---- Material supplied

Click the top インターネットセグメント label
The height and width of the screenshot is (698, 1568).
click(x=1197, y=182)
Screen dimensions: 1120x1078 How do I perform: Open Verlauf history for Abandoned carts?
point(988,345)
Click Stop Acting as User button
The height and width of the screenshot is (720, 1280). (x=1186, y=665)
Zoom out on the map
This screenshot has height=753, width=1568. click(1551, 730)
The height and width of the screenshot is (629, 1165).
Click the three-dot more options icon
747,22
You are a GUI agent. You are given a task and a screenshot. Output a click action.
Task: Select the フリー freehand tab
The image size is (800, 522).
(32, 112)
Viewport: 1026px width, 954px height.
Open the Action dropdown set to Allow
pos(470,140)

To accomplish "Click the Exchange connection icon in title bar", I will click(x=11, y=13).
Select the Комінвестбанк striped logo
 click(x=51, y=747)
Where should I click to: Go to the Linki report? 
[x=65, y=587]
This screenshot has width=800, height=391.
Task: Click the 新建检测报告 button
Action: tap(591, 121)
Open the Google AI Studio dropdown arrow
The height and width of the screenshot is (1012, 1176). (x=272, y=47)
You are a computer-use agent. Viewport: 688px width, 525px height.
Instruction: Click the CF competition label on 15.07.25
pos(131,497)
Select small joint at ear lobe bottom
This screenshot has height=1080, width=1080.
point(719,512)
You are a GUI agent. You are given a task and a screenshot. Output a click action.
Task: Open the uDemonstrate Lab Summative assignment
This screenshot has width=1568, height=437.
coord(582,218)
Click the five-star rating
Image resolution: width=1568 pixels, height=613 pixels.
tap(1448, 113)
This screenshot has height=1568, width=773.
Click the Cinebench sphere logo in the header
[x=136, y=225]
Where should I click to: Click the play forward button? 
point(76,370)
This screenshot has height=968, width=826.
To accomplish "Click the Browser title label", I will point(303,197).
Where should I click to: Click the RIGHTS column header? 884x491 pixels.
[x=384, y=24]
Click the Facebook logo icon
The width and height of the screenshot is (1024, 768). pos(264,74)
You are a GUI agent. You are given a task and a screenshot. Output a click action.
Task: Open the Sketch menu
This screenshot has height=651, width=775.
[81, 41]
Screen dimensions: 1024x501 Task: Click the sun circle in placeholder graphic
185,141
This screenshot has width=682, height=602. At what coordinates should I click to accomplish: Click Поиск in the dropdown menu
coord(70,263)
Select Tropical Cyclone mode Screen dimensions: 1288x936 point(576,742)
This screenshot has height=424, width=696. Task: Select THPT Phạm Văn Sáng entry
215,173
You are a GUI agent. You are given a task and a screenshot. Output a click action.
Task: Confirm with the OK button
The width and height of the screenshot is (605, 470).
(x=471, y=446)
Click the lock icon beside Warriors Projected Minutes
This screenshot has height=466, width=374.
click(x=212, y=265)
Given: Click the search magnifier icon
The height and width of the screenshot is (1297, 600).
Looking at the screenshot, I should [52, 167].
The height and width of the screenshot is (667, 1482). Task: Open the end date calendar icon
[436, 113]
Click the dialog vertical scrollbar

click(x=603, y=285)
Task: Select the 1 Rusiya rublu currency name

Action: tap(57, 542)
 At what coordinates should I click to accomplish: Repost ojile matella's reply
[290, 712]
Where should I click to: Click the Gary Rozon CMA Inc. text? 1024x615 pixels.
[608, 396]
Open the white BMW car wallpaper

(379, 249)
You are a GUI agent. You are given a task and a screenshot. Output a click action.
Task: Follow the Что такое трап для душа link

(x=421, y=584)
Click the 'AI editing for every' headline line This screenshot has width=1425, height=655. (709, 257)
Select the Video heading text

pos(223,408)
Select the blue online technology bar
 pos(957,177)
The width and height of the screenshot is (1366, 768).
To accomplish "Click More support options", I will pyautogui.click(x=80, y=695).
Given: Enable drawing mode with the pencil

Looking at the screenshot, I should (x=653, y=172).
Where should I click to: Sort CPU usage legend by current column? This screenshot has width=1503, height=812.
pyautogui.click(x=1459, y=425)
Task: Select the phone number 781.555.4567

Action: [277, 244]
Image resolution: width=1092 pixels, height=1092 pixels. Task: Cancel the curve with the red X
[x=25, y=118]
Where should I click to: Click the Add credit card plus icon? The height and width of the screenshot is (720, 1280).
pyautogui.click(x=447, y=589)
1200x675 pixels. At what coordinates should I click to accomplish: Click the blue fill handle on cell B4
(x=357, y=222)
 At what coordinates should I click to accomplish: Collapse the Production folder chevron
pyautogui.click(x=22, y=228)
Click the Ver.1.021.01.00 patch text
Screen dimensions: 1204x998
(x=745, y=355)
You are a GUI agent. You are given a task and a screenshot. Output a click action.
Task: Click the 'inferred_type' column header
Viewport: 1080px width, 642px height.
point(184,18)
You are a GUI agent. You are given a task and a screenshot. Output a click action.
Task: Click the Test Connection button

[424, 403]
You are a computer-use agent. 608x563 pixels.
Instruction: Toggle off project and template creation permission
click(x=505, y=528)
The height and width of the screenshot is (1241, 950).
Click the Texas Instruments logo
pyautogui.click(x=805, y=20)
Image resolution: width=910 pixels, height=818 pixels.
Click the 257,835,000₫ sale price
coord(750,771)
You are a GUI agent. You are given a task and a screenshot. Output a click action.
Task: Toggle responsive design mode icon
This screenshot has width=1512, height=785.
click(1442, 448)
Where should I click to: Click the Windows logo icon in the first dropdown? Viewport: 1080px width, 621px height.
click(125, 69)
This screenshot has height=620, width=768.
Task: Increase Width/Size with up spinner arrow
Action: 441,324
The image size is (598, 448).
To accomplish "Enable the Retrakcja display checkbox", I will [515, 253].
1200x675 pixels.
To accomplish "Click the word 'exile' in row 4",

--------

* [What the exercise asks]:
Reproduce every record above exactly as it appears.

* [Solution for this task]:
Click the top インターネットセグメント label
The height and width of the screenshot is (698, 1568).
click(x=1197, y=182)
Screen dimensions: 1120x1078 How do I perform: Open Verlauf history for Abandoned carts?
point(988,345)
Click Stop Acting as User button
The height and width of the screenshot is (720, 1280). (x=1186, y=665)
Zoom out on the map
This screenshot has height=753, width=1568. click(1551, 730)
The height and width of the screenshot is (629, 1165).
Click the three-dot more options icon
747,22
You are a GUI agent. You are given a task and a screenshot. Output a click action.
Task: Select the フリー freehand tab
The image size is (800, 522).
(32, 112)
Viewport: 1026px width, 954px height.
Open the Action dropdown set to Allow
pos(470,140)

To accomplish "Click the Exchange connection icon in title bar", I will click(x=11, y=13).
Select the Комінвестбанк striped logo
 click(x=51, y=747)
Where should I click to: Go to the Linki report? 
[x=65, y=587]
This screenshot has width=800, height=391.
Task: Click the 新建检测报告 button
Action: tap(591, 121)
Open the Google AI Studio dropdown arrow
The height and width of the screenshot is (1012, 1176). (x=272, y=47)
You are a computer-use agent. Viewport: 688px width, 525px height.
Instruction: Click the CF competition label on 15.07.25
pos(131,497)
Select small joint at ear lobe bottom
This screenshot has height=1080, width=1080.
point(719,512)
You are a GUI agent. You are given a task and a screenshot. Output a click action.
Task: Open the uDemonstrate Lab Summative assignment
This screenshot has width=1568, height=437.
coord(582,218)
Click the five-star rating
Image resolution: width=1568 pixels, height=613 pixels.
tap(1448, 113)
This screenshot has height=1568, width=773.
Click the Cinebench sphere logo in the header
[x=136, y=225]
Where should I click to: Click the play forward button? 
point(76,370)
This screenshot has height=968, width=826.
To accomplish "Click the Browser title label", I will point(303,197).
Where should I click to: Click the RIGHTS column header? 884x491 pixels.
[x=384, y=24]
Click the Facebook logo icon
The width and height of the screenshot is (1024, 768). pos(264,74)
You are a GUI agent. You are given a task and a screenshot. Output a click action.
Task: Open the Sketch menu
This screenshot has height=651, width=775.
[81, 41]
Screen dimensions: 1024x501 Task: Click the sun circle in placeholder graphic
185,141
This screenshot has width=682, height=602. At what coordinates should I click to accomplish: Click Поиск in the dropdown menu
coord(70,263)
Select Tropical Cyclone mode Screen dimensions: 1288x936 point(576,742)
This screenshot has height=424, width=696. Task: Select THPT Phạm Văn Sáng entry
215,173
You are a GUI agent. You are given a task and a screenshot. Output a click action.
Task: Confirm with the OK button
The width and height of the screenshot is (605, 470).
(x=471, y=446)
Click the lock icon beside Warriors Projected Minutes
This screenshot has height=466, width=374.
click(x=212, y=265)
Given: Click the search magnifier icon
The height and width of the screenshot is (1297, 600).
Looking at the screenshot, I should [52, 167].
The height and width of the screenshot is (667, 1482). Task: Open the end date calendar icon
[436, 113]
Click the dialog vertical scrollbar

click(x=603, y=285)
Task: Select the 1 Rusiya rublu currency name

Action: tap(57, 542)
 At what coordinates should I click to accomplish: Repost ojile matella's reply
[290, 712]
Where should I click to: Click the Gary Rozon CMA Inc. text? 1024x615 pixels.
[608, 396]
Open the white BMW car wallpaper

(379, 249)
You are a GUI agent. You are given a task and a screenshot. Output a click action.
Task: Follow the Что такое трап для душа link

(x=421, y=584)
Click the 'AI editing for every' headline line This screenshot has width=1425, height=655. (709, 257)
Select the Video heading text

pos(223,408)
Select the blue online technology bar
 pos(957,177)
The width and height of the screenshot is (1366, 768).
To accomplish "Click More support options", I will pyautogui.click(x=80, y=695).
Given: Enable drawing mode with the pencil

Looking at the screenshot, I should (x=653, y=172).
Where should I click to: Sort CPU usage legend by current column? This screenshot has width=1503, height=812.
pyautogui.click(x=1459, y=425)
Task: Select the phone number 781.555.4567

Action: [277, 244]
Image resolution: width=1092 pixels, height=1092 pixels. Task: Cancel the curve with the red X
[x=25, y=118]
Where should I click to: Click the Add credit card plus icon? The height and width of the screenshot is (720, 1280).
pyautogui.click(x=447, y=589)
1200x675 pixels. At what coordinates should I click to accomplish: Click the blue fill handle on cell B4
(x=357, y=222)
 At what coordinates should I click to accomplish: Collapse the Production folder chevron
pyautogui.click(x=22, y=228)
Click the Ver.1.021.01.00 patch text
Screen dimensions: 1204x998
(x=745, y=355)
You are a GUI agent. You are given a task and a screenshot. Output a click action.
Task: Click the 'inferred_type' column header
Viewport: 1080px width, 642px height.
point(184,18)
You are a GUI agent. You are given a task and a screenshot. Output a click action.
Task: Click the Test Connection button

[424, 403]
You are a computer-use agent. 608x563 pixels.
Instruction: Toggle off project and template creation permission
click(x=505, y=528)
The height and width of the screenshot is (1241, 950).
Click the Texas Instruments logo
pyautogui.click(x=805, y=20)
Image resolution: width=910 pixels, height=818 pixels.
Click the 257,835,000₫ sale price
coord(750,771)
You are a GUI agent. You are given a task and a screenshot. Output a click action.
Task: Toggle responsive design mode icon
This screenshot has width=1512, height=785.
click(1442, 448)
Where should I click to: Click the Windows logo icon in the first dropdown? Viewport: 1080px width, 621px height.
click(125, 69)
This screenshot has height=620, width=768.
Task: Increase Width/Size with up spinner arrow
Action: 441,324
The image size is (598, 448).
To accomplish "Enable the Retrakcja display checkbox", I will [515, 253].
1200x675 pixels.
To accomplish "Click the word 'exile' in row 4",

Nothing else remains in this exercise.